While Miami’s City Commissioners voted to negotiate with F1 about hosting an annual race on the city’s streets in May, their resolution stipulated that the City Commission “directs the City Manager to continue to work to formalize the Host City Agreement (‘Agreement’) between the City of Miami and Formula One World Championship Limited and to finalize the Agreement no later than July 1, 2018.”
However, Forbes reports that the deputy director of Miami’s office of communications, Stephanie Severino, has confirmed that “as of right now a contract has not been finalized.”
Why the contract hasn’t been finalised isn’t known.
One previous sticking point, the fact that the original proposed track layout ran through an area of scrub land earmarked for development as a public park, was circumvented by re-routing the course.
However, as previously reported, a group of residents from the area known as Bayfront Park, through which the proposed track would pass, sent a cease and desist order to Miami’s City Hall demanding that it stop the negotiations over the race while also dropping the Ultra Music Festival which is held in the park.
“F1 not only affects traffic much longer than Ultra; it is even louder. Ultra closes the park for three months and F1 would close it for another almost four months,” says Andres Althabe, president of the Biscayne Neighborhoods Association (BNA). “The threat of a lawsuit is clear and this new layout of the race circuit only makes the situation worse.”
Since buying the sport, Liberty Media has made no secret of its desire to expand Formula One in its own backyard, and while hopes for races in Los Angeles and New York appear to be no closer to reality than they were under the previous management, the speed with which the Miami event has progressed up until now has been astounding.
With the race scheduled for October 2019, this marks 15 months 30 days since the contract was due to be finalised on July 1.
The speed with which this was due to happen indicates just how desperate Liberty is to secure the Miami event, which would be the first new race added to the calendar since it took control.
By comparison, from the contract being signed to the first race taking place took the Circuit of the Americas 29 months 24 days, while Azerbaijan took 25 months 12 days and China 23 months 5 days. Indeed, only Austria (10 months 30 days), Valencia (14 months 23 days) and Mexico (5 months 9 days), will have got off the grid quicker than the proposed Miami event.
So determined is Liberty to take F1 to the streets of Miami it will waive the usual hosting fee, which averages $34m annually, and co-promote the event with Stephen Ross, owner the Miami Dolphins NFL team.
The failure to meet the contract deadline doesn’t necessarily end all hopes of a Miami Grand Prix, but nonetheless the event still faces many obstacles before it gets the green light.

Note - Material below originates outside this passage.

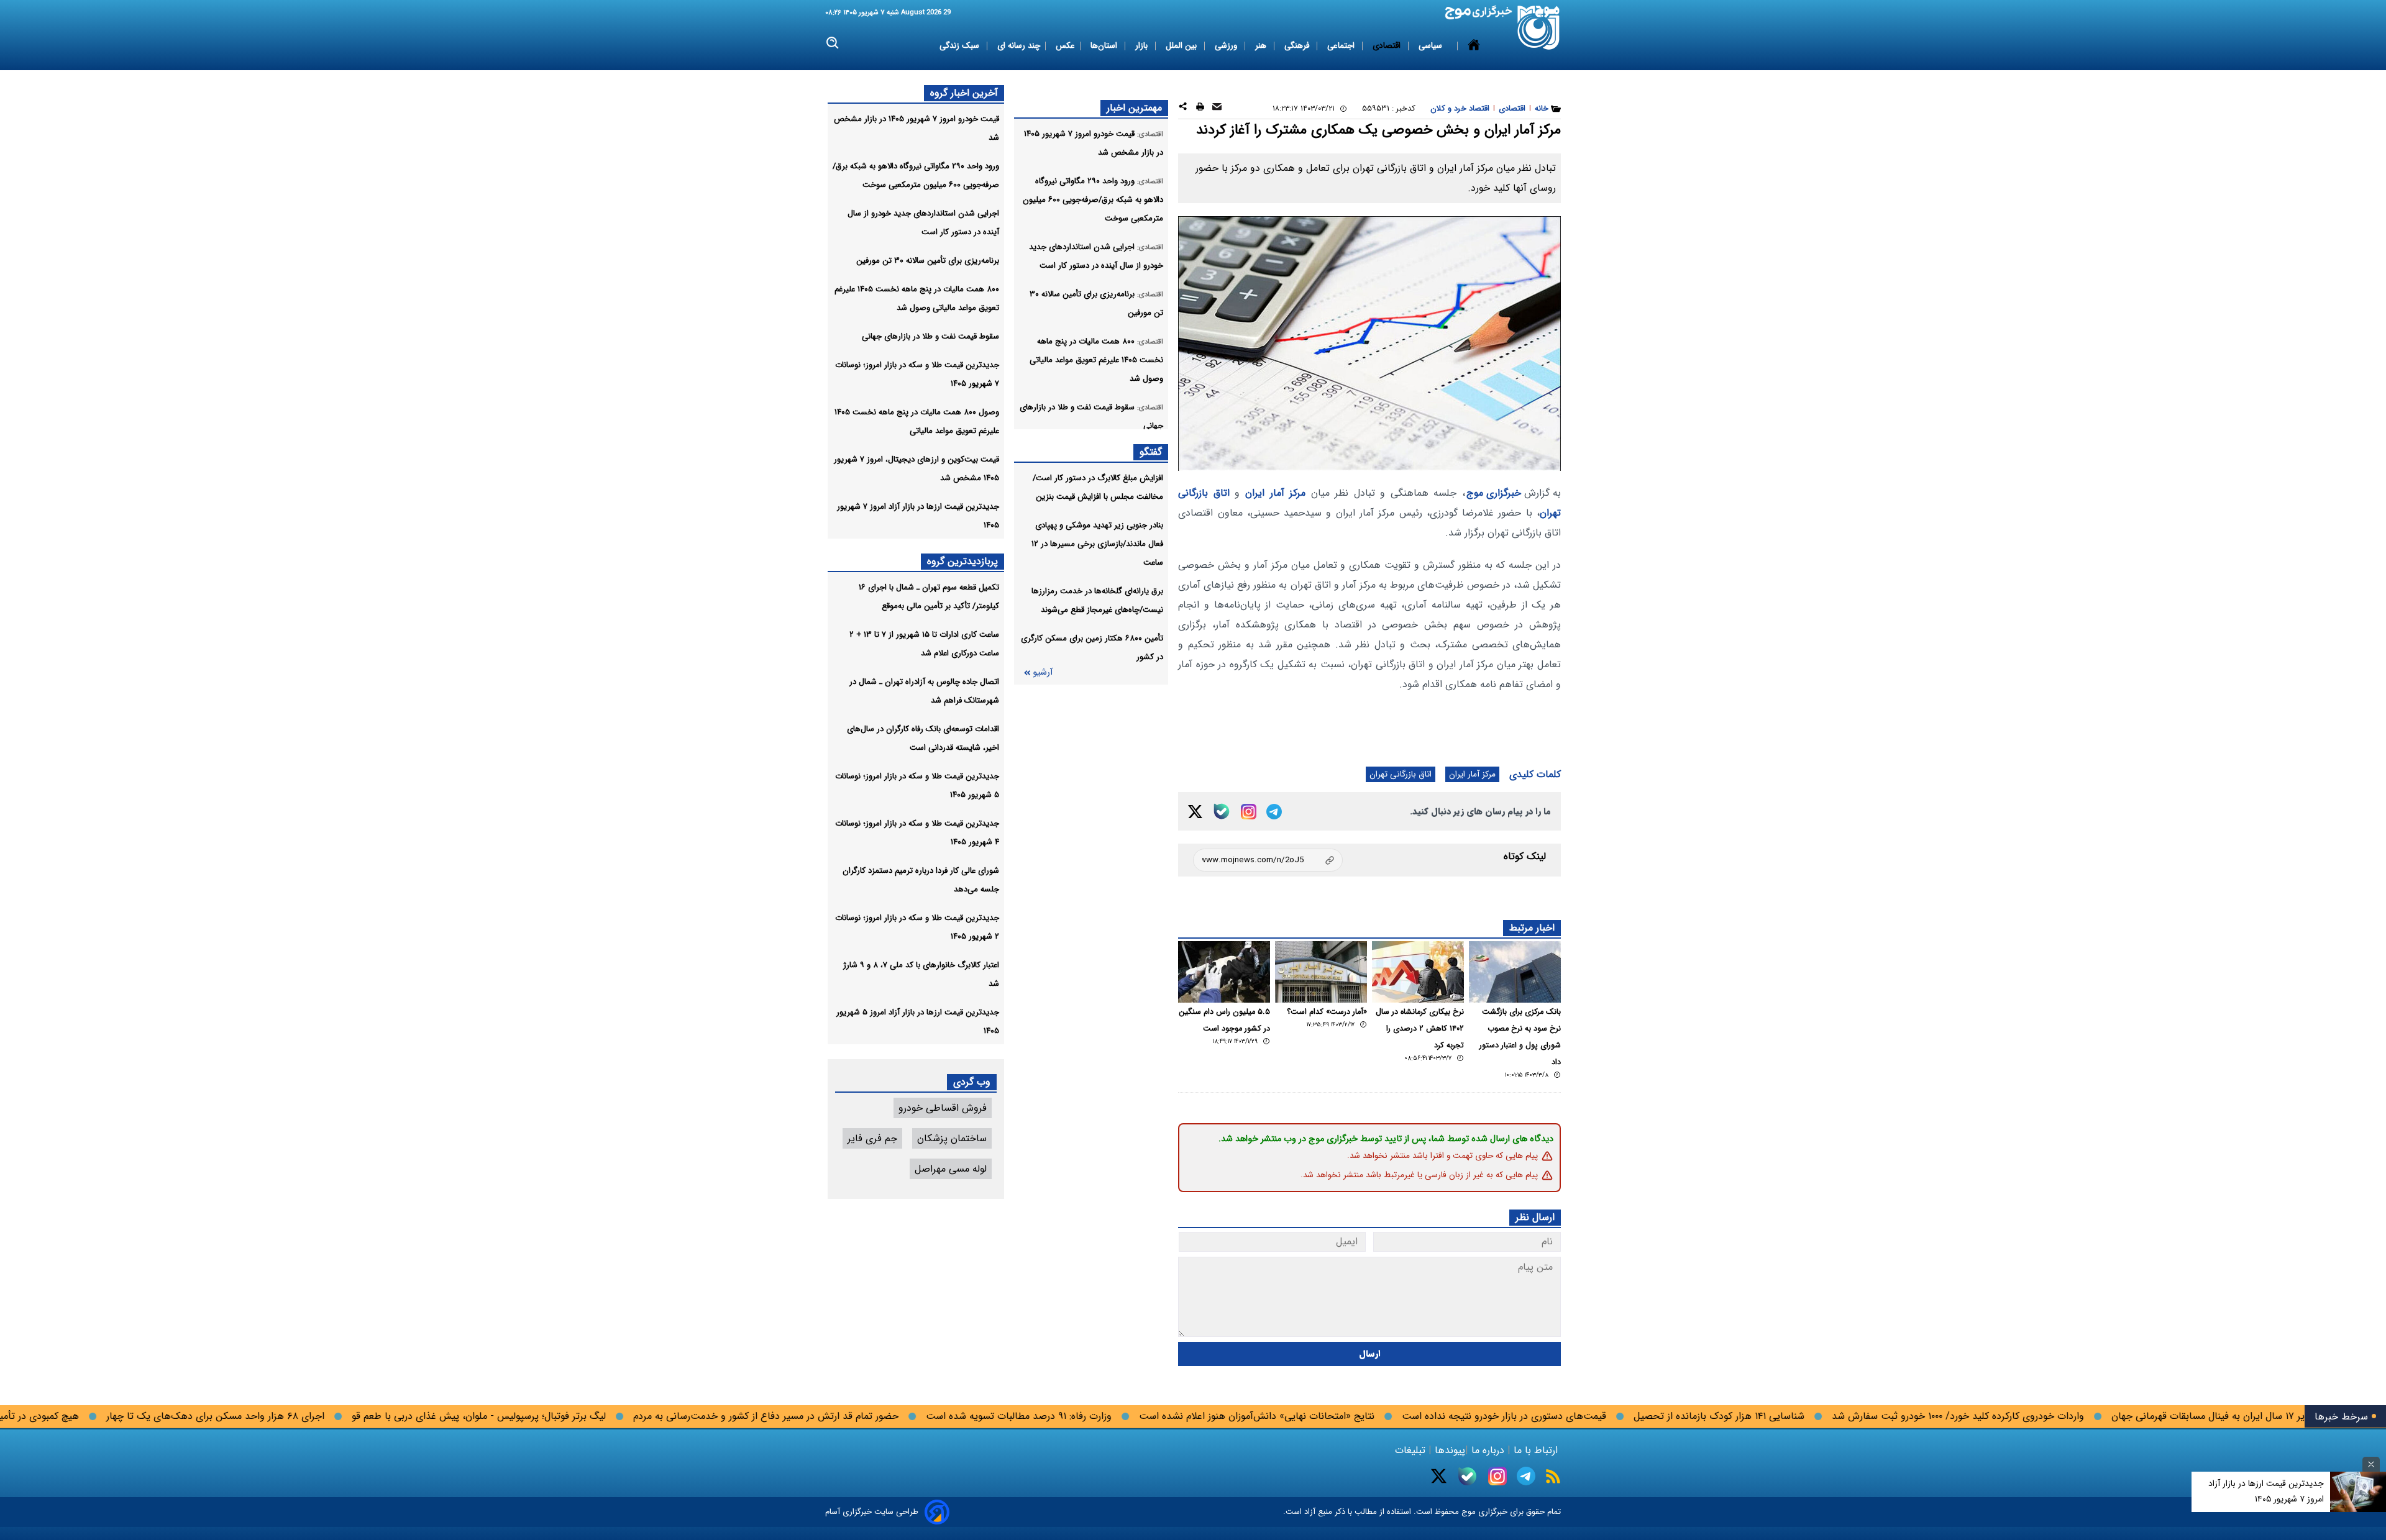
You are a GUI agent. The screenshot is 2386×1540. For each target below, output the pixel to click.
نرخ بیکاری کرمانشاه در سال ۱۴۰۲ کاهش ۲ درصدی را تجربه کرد (1420, 1029)
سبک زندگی (960, 45)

“The representative of the promoter said to us in reference to residents involvement in the negotiations: ‘it’s not your park, it’s everybody’s park’,” Althabe told Forbes. “Well, it happens that we think exactly that but we end on a different conclusion: it is everybody’s park, so companies cannot close it for their for profit events unless the residents see the closure as a positive use of ‘everyone’s space’.”
“We are now waiting for the contract that the City Manager will present to the City Commission, but if we don’t have a clear understanding of the benefits that the race will bring to the City of Miami, we will consider opposing the City Commission approving the contract,” added Althabe.
With the contract deadline past, we await the next development.
Meanwhile, if Liberty is as anxious to keep Silverstone on the calendar as Ross Brawn insists, perhaps it might look into a similar co-hosting deal with the BRDC… all negotiations to be kept private of course.